> _Given information_
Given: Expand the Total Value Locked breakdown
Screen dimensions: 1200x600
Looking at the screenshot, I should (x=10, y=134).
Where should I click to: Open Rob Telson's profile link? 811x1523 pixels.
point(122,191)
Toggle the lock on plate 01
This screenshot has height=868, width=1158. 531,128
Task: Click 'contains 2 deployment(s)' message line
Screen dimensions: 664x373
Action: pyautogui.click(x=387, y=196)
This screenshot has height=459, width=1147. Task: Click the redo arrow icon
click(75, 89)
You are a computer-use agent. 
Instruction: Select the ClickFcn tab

> _Task to carry out_
Every line from the one containing "Where should I" to the close of the records must be reproduced exactly. Include both ends and nothing more.

> _Output of the exercise_
Where should I click to: Open Rob Telson's profile link? 811x1523 pixels.
point(122,191)
Toggle the lock on plate 01
This screenshot has height=868, width=1158. 531,128
Task: Click 'contains 2 deployment(s)' message line
Screen dimensions: 664x373
Action: pyautogui.click(x=387, y=196)
This screenshot has height=459, width=1147. Task: Click the redo arrow icon
click(75, 89)
You are a computer-use agent. 
Instruction: Select the ClickFcn tab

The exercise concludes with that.